### Instructions to follow
Please transcribe exactly the line that holds "Image resolution: width=372" and all lines that follow it to the end of the records below, omitting any pictures.

### Record set
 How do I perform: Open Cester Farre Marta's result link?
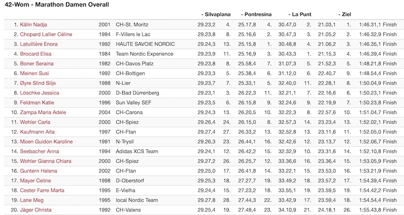42,191
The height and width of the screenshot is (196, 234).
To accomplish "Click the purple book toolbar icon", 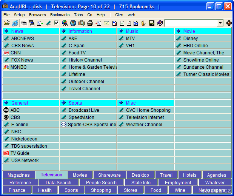I will coord(160,23).
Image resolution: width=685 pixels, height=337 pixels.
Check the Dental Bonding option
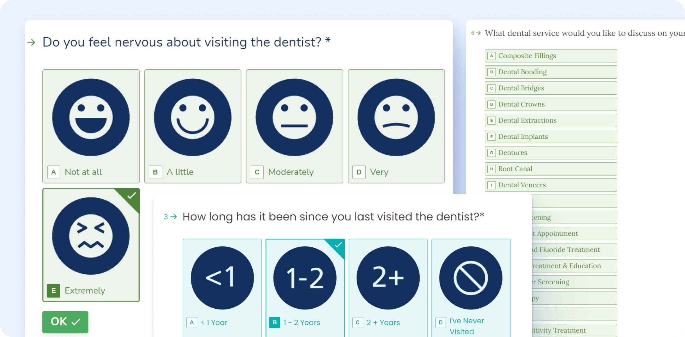(x=551, y=72)
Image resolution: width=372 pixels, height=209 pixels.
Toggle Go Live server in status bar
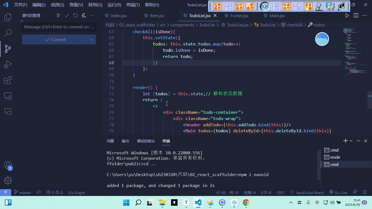pos(338,192)
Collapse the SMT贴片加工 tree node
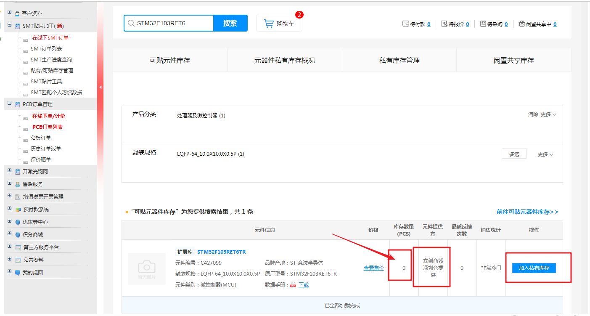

### Output for this task
Image resolution: width=372 pixels, height=209 pixels.
Toggle Go Live server in status bar
pos(338,192)
Collapse the SMT贴片加工 tree node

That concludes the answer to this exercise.